- [RECORDS PROVIDED]
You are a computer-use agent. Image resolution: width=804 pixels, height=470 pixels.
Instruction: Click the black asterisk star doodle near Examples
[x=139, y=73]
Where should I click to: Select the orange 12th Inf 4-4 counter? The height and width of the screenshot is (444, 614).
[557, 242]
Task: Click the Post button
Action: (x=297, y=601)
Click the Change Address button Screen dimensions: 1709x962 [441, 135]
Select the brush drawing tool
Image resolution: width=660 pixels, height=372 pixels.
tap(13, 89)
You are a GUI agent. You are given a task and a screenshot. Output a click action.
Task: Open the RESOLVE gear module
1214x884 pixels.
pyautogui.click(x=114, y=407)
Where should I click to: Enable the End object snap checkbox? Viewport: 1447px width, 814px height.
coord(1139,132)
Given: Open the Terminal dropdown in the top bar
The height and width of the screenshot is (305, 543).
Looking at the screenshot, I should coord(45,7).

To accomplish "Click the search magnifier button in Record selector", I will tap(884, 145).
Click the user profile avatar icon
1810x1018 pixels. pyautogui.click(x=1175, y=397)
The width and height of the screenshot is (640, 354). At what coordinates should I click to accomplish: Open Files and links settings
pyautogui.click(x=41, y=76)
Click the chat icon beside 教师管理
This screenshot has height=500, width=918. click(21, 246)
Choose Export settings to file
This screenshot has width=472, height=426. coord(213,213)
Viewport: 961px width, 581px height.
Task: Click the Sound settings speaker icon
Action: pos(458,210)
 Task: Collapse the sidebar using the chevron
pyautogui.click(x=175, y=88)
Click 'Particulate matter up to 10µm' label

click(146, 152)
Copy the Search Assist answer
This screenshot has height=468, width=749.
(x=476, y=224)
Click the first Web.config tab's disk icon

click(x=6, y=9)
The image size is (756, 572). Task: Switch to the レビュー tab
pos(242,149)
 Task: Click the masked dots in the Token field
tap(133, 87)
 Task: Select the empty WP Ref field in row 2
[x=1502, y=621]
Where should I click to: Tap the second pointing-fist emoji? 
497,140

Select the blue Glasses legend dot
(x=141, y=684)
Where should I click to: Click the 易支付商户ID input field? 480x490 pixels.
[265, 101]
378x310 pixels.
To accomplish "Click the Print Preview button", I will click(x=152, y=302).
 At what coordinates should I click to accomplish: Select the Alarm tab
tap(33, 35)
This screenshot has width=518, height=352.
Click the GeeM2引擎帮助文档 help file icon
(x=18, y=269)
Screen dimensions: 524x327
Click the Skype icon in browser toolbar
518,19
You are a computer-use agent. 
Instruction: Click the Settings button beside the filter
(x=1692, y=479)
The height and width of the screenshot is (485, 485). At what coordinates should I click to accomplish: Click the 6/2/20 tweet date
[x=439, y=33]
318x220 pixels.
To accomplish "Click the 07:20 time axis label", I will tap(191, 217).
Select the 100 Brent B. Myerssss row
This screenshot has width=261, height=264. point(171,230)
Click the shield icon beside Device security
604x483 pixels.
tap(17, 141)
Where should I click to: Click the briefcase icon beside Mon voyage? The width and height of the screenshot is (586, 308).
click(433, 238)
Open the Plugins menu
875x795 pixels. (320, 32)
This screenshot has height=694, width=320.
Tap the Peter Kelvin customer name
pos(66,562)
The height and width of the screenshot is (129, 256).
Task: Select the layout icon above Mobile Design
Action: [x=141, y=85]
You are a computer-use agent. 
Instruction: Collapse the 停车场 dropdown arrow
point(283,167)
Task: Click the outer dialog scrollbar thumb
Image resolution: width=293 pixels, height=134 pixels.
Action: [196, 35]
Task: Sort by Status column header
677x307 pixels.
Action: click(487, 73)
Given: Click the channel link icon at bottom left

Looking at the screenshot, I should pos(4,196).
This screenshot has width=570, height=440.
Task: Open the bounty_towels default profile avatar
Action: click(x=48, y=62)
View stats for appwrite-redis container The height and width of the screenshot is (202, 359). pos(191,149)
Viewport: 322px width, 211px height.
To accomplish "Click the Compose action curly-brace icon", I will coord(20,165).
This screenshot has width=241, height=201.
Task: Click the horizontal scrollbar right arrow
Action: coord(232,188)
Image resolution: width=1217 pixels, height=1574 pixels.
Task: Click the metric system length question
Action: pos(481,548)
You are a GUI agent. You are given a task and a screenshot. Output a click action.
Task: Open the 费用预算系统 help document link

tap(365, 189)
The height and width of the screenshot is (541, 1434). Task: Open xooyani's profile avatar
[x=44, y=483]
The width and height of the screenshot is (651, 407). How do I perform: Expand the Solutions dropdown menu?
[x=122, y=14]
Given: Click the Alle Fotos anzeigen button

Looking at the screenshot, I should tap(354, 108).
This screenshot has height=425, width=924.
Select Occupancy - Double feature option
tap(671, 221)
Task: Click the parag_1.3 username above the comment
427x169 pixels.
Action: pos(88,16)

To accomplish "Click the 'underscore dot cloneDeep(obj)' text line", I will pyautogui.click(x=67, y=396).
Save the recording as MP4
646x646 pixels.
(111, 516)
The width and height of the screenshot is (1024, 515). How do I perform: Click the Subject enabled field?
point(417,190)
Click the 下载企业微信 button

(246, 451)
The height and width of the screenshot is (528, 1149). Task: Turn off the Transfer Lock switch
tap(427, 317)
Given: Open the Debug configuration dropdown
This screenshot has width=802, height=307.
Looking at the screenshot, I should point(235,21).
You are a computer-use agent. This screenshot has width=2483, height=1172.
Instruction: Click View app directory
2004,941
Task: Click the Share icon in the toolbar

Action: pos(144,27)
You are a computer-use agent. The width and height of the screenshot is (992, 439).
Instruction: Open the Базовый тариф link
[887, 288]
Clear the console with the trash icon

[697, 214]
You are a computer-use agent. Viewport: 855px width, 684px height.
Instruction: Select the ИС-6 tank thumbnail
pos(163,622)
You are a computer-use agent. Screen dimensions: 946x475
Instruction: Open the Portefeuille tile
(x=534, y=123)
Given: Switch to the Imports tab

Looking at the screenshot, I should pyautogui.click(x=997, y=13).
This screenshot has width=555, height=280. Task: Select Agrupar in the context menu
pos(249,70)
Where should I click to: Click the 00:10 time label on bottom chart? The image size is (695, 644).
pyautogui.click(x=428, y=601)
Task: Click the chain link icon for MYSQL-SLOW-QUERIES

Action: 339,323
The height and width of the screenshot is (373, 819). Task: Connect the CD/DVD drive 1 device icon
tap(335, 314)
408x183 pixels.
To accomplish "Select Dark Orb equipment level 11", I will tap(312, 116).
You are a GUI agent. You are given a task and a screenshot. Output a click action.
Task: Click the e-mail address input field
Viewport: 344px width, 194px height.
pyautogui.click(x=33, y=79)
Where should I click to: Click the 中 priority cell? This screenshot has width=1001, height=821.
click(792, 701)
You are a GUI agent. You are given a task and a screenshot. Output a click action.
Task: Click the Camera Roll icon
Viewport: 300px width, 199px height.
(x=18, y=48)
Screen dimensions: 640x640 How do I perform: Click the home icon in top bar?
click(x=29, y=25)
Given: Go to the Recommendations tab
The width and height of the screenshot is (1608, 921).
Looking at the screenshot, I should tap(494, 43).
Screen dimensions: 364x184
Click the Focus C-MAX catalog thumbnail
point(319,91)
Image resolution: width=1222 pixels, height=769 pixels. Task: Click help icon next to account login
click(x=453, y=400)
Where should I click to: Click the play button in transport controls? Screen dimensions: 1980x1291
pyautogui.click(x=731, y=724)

- [AIM]
Copy out every item above word for word, line by line, with nothing changed or left out.

- [IN RESPONSE]
You are a computer-use agent. Image resolution: width=804 pixels, height=470 pixels.
Instruction: Click the black asterisk star doodle near Examples
[x=139, y=73]
Where should I click to: Select the orange 12th Inf 4-4 counter? The height and width of the screenshot is (444, 614).
[557, 242]
Task: Click the Post button
Action: (x=297, y=601)
Click the Change Address button Screen dimensions: 1709x962 [441, 135]
Select the brush drawing tool
Image resolution: width=660 pixels, height=372 pixels.
tap(13, 89)
You are a GUI agent. You are given a task and a screenshot. Output a click action.
Task: Open the RESOLVE gear module
1214x884 pixels.
pyautogui.click(x=114, y=407)
Where should I click to: Enable the End object snap checkbox? Viewport: 1447px width, 814px height.
coord(1139,132)
Given: Open the Terminal dropdown in the top bar
The height and width of the screenshot is (305, 543).
Looking at the screenshot, I should coord(45,7).

To accomplish "Click the search magnifier button in Record selector", I will tap(884, 145).
Click the user profile avatar icon
1810x1018 pixels. pyautogui.click(x=1175, y=397)
The width and height of the screenshot is (640, 354). At what coordinates should I click to accomplish: Open Files and links settings
pyautogui.click(x=41, y=76)
Click the chat icon beside 教师管理
This screenshot has height=500, width=918. click(21, 246)
Choose Export settings to file
This screenshot has width=472, height=426. coord(213,213)
Viewport: 961px width, 581px height.
Task: Click the Sound settings speaker icon
Action: pos(458,210)
 Task: Collapse the sidebar using the chevron
pyautogui.click(x=175, y=88)
Click 'Particulate matter up to 10µm' label

click(146, 152)
Copy the Search Assist answer
This screenshot has height=468, width=749.
(x=476, y=224)
Click the first Web.config tab's disk icon

click(x=6, y=9)
The image size is (756, 572). Task: Switch to the レビュー tab
pos(242,149)
 Task: Click the masked dots in the Token field
tap(133, 87)
 Task: Select the empty WP Ref field in row 2
[x=1502, y=621]
Where should I click to: Tap the second pointing-fist emoji? 
497,140

Select the blue Glasses legend dot
(x=141, y=684)
Where should I click to: Click the 易支付商户ID input field? 480x490 pixels.
[265, 101]
378x310 pixels.
To accomplish "Click the Print Preview button", I will click(x=152, y=302).
 At what coordinates should I click to accomplish: Select the Alarm tab
tap(33, 35)
This screenshot has width=518, height=352.
Click the GeeM2引擎帮助文档 help file icon
(x=18, y=269)
Screen dimensions: 524x327
Click the Skype icon in browser toolbar
518,19
You are a computer-use agent. 
Instruction: Click the Settings button beside the filter
(x=1692, y=479)
The height and width of the screenshot is (485, 485). At what coordinates should I click to accomplish: Click the 6/2/20 tweet date
[x=439, y=33]
318x220 pixels.
To accomplish "Click the 07:20 time axis label", I will tap(191, 217).
Select the 100 Brent B. Myerssss row
This screenshot has width=261, height=264. point(171,230)
Click the shield icon beside Device security
604x483 pixels.
tap(17, 141)
Where should I click to: Click the briefcase icon beside Mon voyage? The width and height of the screenshot is (586, 308).
click(433, 238)
Open the Plugins menu
875x795 pixels. (320, 32)
This screenshot has height=694, width=320.
Tap the Peter Kelvin customer name
pos(66,562)
The height and width of the screenshot is (129, 256).
Task: Select the layout icon above Mobile Design
Action: [x=141, y=85]
You are a computer-use agent. 
Instruction: Collapse the 停车场 dropdown arrow
point(283,167)
Task: Click the outer dialog scrollbar thumb
Image resolution: width=293 pixels, height=134 pixels.
Action: [196, 35]
Task: Sort by Status column header
677x307 pixels.
Action: click(487, 73)
Given: Click the channel link icon at bottom left

Looking at the screenshot, I should pos(4,196).
This screenshot has width=570, height=440.
Task: Open the bounty_towels default profile avatar
Action: click(x=48, y=62)
View stats for appwrite-redis container The height and width of the screenshot is (202, 359). pos(191,149)
Viewport: 322px width, 211px height.
To accomplish "Click the Compose action curly-brace icon", I will coord(20,165).
This screenshot has width=241, height=201.
Task: Click the horizontal scrollbar right arrow
Action: coord(232,188)
Image resolution: width=1217 pixels, height=1574 pixels.
Task: Click the metric system length question
Action: pos(481,548)
You are a GUI agent. You are given a task and a screenshot. Output a click action.
Task: Open the 费用预算系统 help document link

tap(365, 189)
The height and width of the screenshot is (541, 1434). Task: Open xooyani's profile avatar
[x=44, y=483]
The width and height of the screenshot is (651, 407). How do I perform: Expand the Solutions dropdown menu?
[x=122, y=14]
Given: Click the Alle Fotos anzeigen button

Looking at the screenshot, I should tap(354, 108).
This screenshot has height=425, width=924.
Select Occupancy - Double feature option
tap(671, 221)
Task: Click the parag_1.3 username above the comment
427x169 pixels.
Action: pos(88,16)

To accomplish "Click the 'underscore dot cloneDeep(obj)' text line", I will pyautogui.click(x=67, y=396).
Save the recording as MP4
646x646 pixels.
(111, 516)
The width and height of the screenshot is (1024, 515). How do I perform: Click the Subject enabled field?
point(417,190)
Click the 下载企业微信 button

(246, 451)
The height and width of the screenshot is (528, 1149). Task: Turn off the Transfer Lock switch
tap(427, 317)
Given: Open the Debug configuration dropdown
This screenshot has width=802, height=307.
Looking at the screenshot, I should point(235,21).
You are a computer-use agent. This screenshot has width=2483, height=1172.
Instruction: Click View app directory
2004,941
Task: Click the Share icon in the toolbar

Action: pos(144,27)
You are a computer-use agent. The width and height of the screenshot is (992, 439).
Instruction: Open the Базовый тариф link
[887, 288]
Clear the console with the trash icon

[697, 214]
You are a computer-use agent. Viewport: 855px width, 684px height.
Instruction: Select the ИС-6 tank thumbnail
pos(163,622)
You are a computer-use agent. Screen dimensions: 946x475
Instruction: Open the Portefeuille tile
(x=534, y=123)
Given: Switch to the Imports tab

Looking at the screenshot, I should pyautogui.click(x=997, y=13).
This screenshot has width=555, height=280. Task: Select Agrupar in the context menu
pos(249,70)
Where should I click to: Click the 00:10 time label on bottom chart? The image size is (695, 644).
pyautogui.click(x=428, y=601)
Task: Click the chain link icon for MYSQL-SLOW-QUERIES

Action: 339,323
The height and width of the screenshot is (373, 819). Task: Connect the CD/DVD drive 1 device icon
tap(335, 314)
408x183 pixels.
To accomplish "Select Dark Orb equipment level 11", I will tap(312, 116).
You are a GUI agent. You are given a task and a screenshot. Output a click action.
Task: Click the e-mail address input field
Viewport: 344px width, 194px height.
pyautogui.click(x=33, y=79)
Where should I click to: Click the 中 priority cell? This screenshot has width=1001, height=821.
click(792, 701)
You are a GUI agent. You are given a task and a screenshot. Output a click action.
Task: Click the Camera Roll icon
Viewport: 300px width, 199px height.
(x=18, y=48)
Screen dimensions: 640x640 How do I perform: Click the home icon in top bar?
click(x=29, y=25)
Given: Go to the Recommendations tab
The width and height of the screenshot is (1608, 921).
Looking at the screenshot, I should tap(494, 43).
Screen dimensions: 364x184
Click the Focus C-MAX catalog thumbnail
point(319,91)
Image resolution: width=1222 pixels, height=769 pixels. Task: Click help icon next to account login
click(x=453, y=400)
Where should I click to: Click the play button in transport controls? Screen dimensions: 1980x1291
pyautogui.click(x=731, y=724)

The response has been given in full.